How to use the resources

There are two main ways to use the human genome sequence. First, we can look for a homologue of a protein that is known from another organism. For example, Clayton et al.2 looked for relatives of the Drosophila period clock protein and found the three known relatives and a possible fourth cousin on chromosome 7. Or we can try and find all of the proteins belonging to a particular family—in ref. 4, Tupler et al. catalogue all homeobox domains4. The easiest way to approach these problems is to use a protein set. This sidesteps the frustration of predicting genes, but makes the researcher reliant on the quality of the predictions being provided. For most of the accompanying reports, a single protein set was the most useful resource provided. For example, Nestler et al. searched for G-protein receptor kinases3 using PSI-BLAST, which searches only protein datasets.

What are the potential pitfalls of the data? Human genes are hard to predict and are often fragmented. If each end of a query protein matches to a different predicted protein, we should suspect that the query sequence may in fact be two parts of a fragmented gene. The two matched human genes should be in the same or adjacent genomic locations. Pollard8 discovered that fragmentation complicated the analysis of myosin genes. In addition, the unfinished human genomic DNA may contain contamination, particularly from bacteria but also from other sources. Contaminating DNA is routinely removed from finished sequence, but some is still present in unfinished sequence. If the predicted gene matches a bacterial gene more closely than any vertebrate gene then it will almost always be a contaminant. Futreal et al.2 were led up a blind alley for a week before they discovered that cDNA contamination in draft genomic sequences was giving the false impression of multiple p53 proteins in the genome.

During the assembly of unfinished human genomic data it is possible to create artificial duplications, which can result in artefacts in the subsequent analysis. Very similar gene sequences found within the same clone may represent duplicate genes, but could also be the result of an assembly error. This also means that predicted protein sets may contain artificial duplications, leading to overestimation of the number of members in a family.
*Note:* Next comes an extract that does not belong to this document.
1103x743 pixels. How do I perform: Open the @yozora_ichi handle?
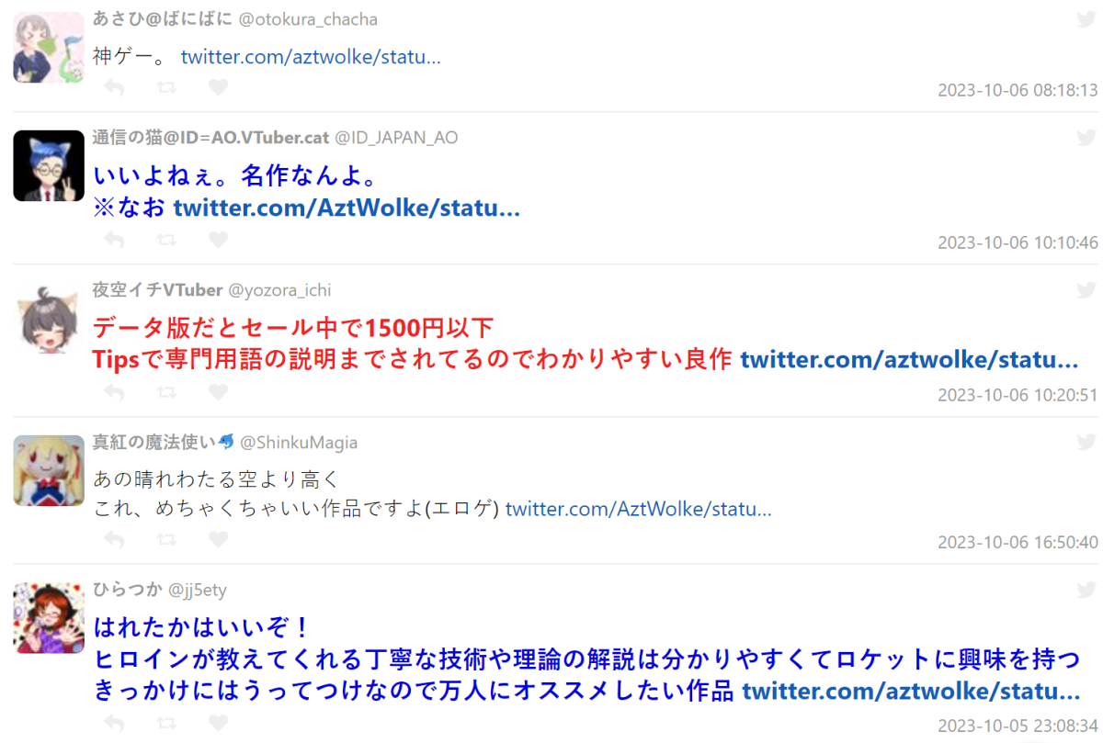[x=279, y=290]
What does this analysis tell us? For Bock et al.7, the draft genome revealed a list of the molecular players involved in membrane trafficking, providing a platform for experiments that may complete our understanding of this area of biology. In contrast, Murray and Marks9 found no new cyclin-dependent kinases, indicating that they were all found by traditional experimental techniques. Futreal et al. had a similar experience for known cancer genes, but suggest that with new techniques the genome will provide new avenues of cancer research2.

The interpretation of unfinished draft genomic data may seem like hard work. But it is something to become accustomed to, because we expect future vertebrate genomes to be released initially in draft form. The database providers must develop better ways of viewing the data; and researchers need to be educated in how to use them. That said, there are many undiscovered treasures in the current data set waiting to be found by intuition, hard work and experimental verification. Good luck, and happy hunting!